ED OK’s 4 more state ARP ESSER plans, bringing total to 32
The department’s approval of the states’ ARP ESSER plans makes the remaining one-third of their ARP ESSER allocations available. ED awarded $81 billion in ARP ESSER funds to states this spring, with the condition that the remainder of funding would be provided to states upon approval of their ARP ESSER plans. To date, 46 states and the District of Columbia have submitted ARP ESSER plans for review and approval, ED said.
“The approval of these plans enables states to receive vital, additional American Rescue Plan funds to quickly and safely reopen schools for full-time, in-person learning; meet students’ academic, social, emotional, and mental health needs; and address disparities in access to educational opportunity that were exacerbated by the coronavirus pandemic,” said Education Secretary Miguel Cardona in a statement. “The state plans that have been submitted to the Department lay the groundwork for the ways in which an unprecedented infusion of federal resources will be used to address the urgent needs of America’s children and build back better.”
Following are some highlights of each of the newly approved ARP ESSER state plans.
Alaska: “Alaska’s ARP ESSER state plan supports face-to-face instruction; expands social, emotional and mental health supports; and implements strategies to reduce impacts of lost instructional time,” said Alaska Department of Education and Early Development Commissioner Michael Johnson. The SEA will support evidence-based reading instruction for K-5 students, professional development for teachers on the science of reading, and provide high-quality instructional material available statewide, as well as academic tutoring, work-based learning, and general school-improvement efforts. The SEA is also using ARP ESSER funds to support “in-house” social workers who will work with local educational agencies in rural and remote districts and provide PD on trauma-engaged practices, virtual self¿care, training on reducing student stress and depression, support for escalating anxiety of staff and students, social-emotional learning, and school mental health-related resources.
Connecticut: “This historic level of funding allows us, as one educational community, to be bold and innovative as we forge our path to a transformative and equitable recovery,” said Connecticut Commissioner of Education Charlene Russell-Tucker. The SEA is using ARP ESSER funds to support a model K-8 curricula, including high-quality instructional materials, digital learning platforms to support student and learning acceleration and credit recovery, high-dosage tutoring for students with specific learning disabilities, and expanded educator certification pathways. The state is also using ARP ESSER funds to partner with community-based mental health agencies to provide mental-health specialists at schools to help students, as well as expanding family engagement efforts.
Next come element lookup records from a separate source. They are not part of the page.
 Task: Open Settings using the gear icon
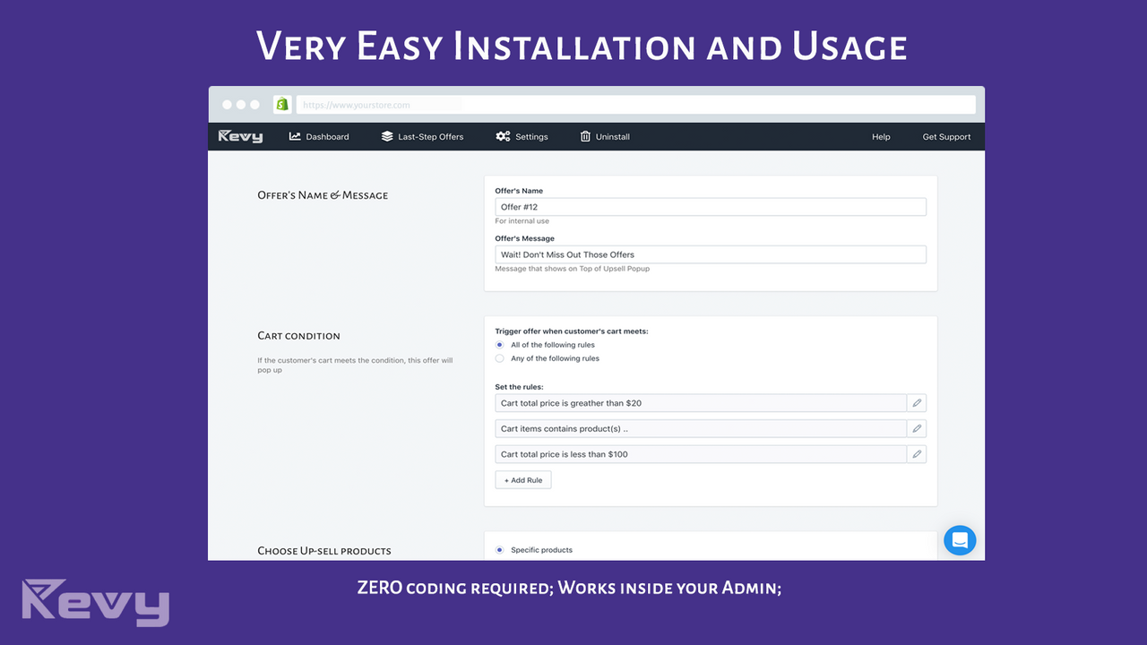click(x=504, y=136)
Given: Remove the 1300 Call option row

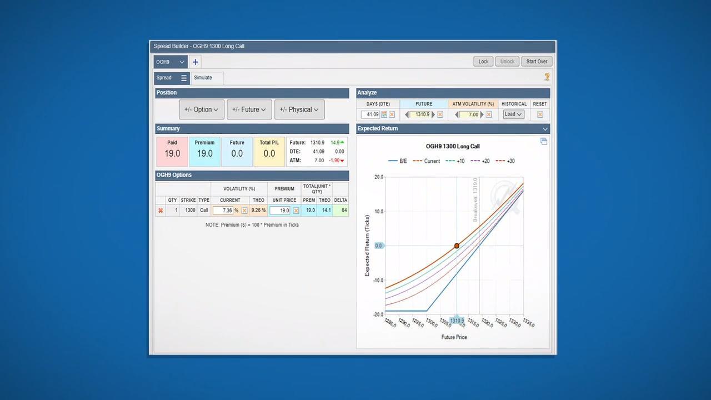Looking at the screenshot, I should [x=161, y=211].
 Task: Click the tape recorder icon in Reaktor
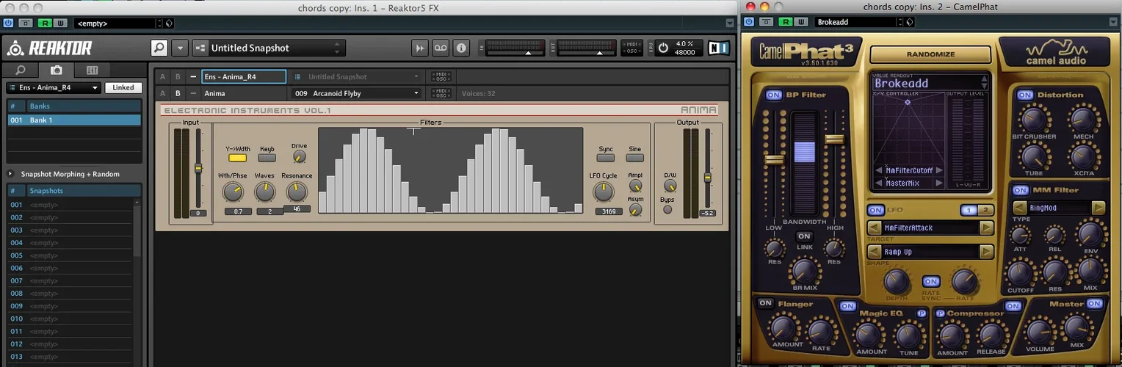[441, 48]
Illinois: “The approval of our state plan will allow us to make even greater equity-driven investments in teacher retention and students’ mental health and academic growth,” said Illinois State Superintendent of Education Carmen Ayala. “As part of our state plan, school districts will receive an additional $300 million distributed through the Evidence-Based Funding tiers, so communities can address the local impact of the pandemic on students’ learning and wellbeing.” The SEA will provide $345 million in formula-based funding to all LEAs and special education cooperatives for evidence-based interventions to respond to the disproportionate effects of the pandemic on certain student groups. In addition, the SEA is using $50 million in ARP ESSER funds for a competitive grant program that will create community partnerships to serve student and staff social, emotional, and mental health needs in communities hardest hit by the COVID-19 pandemic.
Louisiana: “Our goal is to aggressively and transparently direct ESSER resources toward statewide investments that will recover and accelerate student learning,” said Louisiana State Superintendent of Education Cade Brumley. “I’m excited to see the tremendous progress our students will make by school systems collectively focusing their funds, time, and effort into areas that bolster student achievement.” The SEA is using a discretionary grant process to distribute ARP ESSER funds reserved for addressing lost instructional time, prioritized by which students were most impacted by the pandemic. It is also using ARP ESSER funds to provide “literacy screeners” to school systems, as well as strengthening the teacher pipeline by providing retention supports for new teachers, increasing the number of prospective teachers in the “pipeline,” and increasing the number of local educators who are content leaders that can provide effective professional development.
—Charles Hendrix covers education funding and other Title I issues for LRP Publications.